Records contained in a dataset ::
+===+

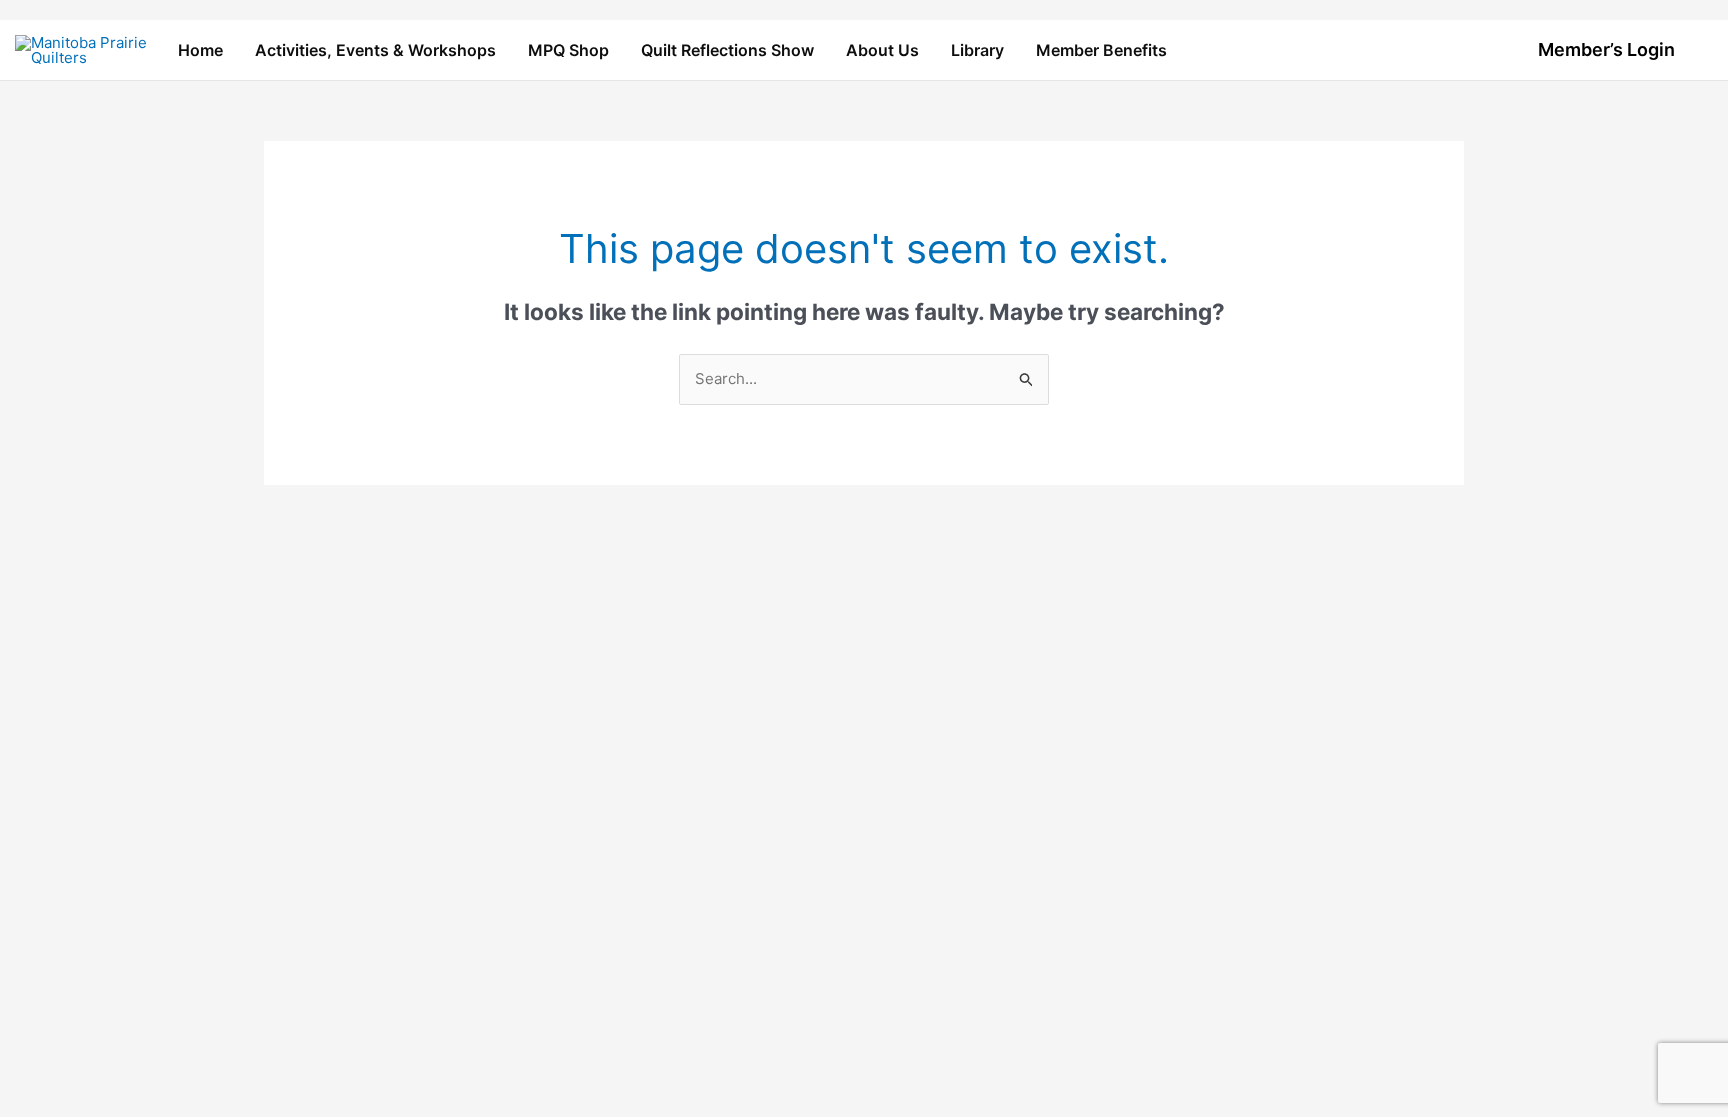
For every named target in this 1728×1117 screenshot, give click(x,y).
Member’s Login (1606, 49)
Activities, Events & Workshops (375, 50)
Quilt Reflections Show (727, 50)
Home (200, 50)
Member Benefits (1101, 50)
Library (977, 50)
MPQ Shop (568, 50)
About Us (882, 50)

+===+

Task statement ::
Quote every line of the records above exactly; no picture is to be copied.

Exercise solution ::
For every named target in this 1728×1117 screenshot, give click(x,y).
Member’s Login (1606, 49)
Activities, Events & Workshops (375, 50)
Quilt Reflections Show (727, 50)
Home (200, 50)
Member Benefits (1101, 50)
Library (977, 50)
MPQ Shop (568, 50)
About Us (882, 50)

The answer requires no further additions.